Exercise -> Report how many lines of the listing below contain the string "link". Case counts, and the answer should be only the number.

Task input ->

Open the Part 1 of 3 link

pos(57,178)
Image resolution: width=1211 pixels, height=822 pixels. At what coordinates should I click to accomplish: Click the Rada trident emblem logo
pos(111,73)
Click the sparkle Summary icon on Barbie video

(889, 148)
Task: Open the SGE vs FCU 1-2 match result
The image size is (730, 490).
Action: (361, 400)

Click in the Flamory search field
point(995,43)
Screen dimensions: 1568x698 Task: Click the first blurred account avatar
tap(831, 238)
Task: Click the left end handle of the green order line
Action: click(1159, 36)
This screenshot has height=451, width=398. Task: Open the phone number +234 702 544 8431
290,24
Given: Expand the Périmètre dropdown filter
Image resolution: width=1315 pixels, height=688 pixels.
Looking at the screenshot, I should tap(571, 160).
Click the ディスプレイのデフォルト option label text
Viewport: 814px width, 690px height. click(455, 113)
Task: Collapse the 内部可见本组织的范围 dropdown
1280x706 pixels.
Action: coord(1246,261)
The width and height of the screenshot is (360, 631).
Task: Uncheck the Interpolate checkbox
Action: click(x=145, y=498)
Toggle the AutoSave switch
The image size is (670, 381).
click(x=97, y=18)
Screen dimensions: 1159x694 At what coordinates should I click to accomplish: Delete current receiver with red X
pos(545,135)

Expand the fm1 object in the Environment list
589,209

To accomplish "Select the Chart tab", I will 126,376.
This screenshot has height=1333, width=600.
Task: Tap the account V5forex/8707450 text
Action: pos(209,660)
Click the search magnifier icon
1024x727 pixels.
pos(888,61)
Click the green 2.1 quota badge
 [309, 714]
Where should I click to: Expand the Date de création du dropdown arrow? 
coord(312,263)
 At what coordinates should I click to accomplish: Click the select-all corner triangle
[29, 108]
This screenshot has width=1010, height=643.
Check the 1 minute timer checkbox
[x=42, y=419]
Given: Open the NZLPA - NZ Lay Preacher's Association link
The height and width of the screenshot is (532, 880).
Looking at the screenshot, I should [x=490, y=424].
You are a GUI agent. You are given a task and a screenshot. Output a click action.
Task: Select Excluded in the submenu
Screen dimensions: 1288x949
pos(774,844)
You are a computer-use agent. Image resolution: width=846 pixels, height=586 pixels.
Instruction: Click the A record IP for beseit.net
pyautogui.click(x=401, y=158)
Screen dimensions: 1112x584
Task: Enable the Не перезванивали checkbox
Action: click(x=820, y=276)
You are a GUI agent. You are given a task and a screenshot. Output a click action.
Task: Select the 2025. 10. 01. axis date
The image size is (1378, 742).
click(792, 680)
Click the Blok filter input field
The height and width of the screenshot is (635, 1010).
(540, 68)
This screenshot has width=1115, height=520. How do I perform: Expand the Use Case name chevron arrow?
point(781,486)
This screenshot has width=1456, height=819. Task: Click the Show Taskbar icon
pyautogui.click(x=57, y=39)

Solution to the problem -> 2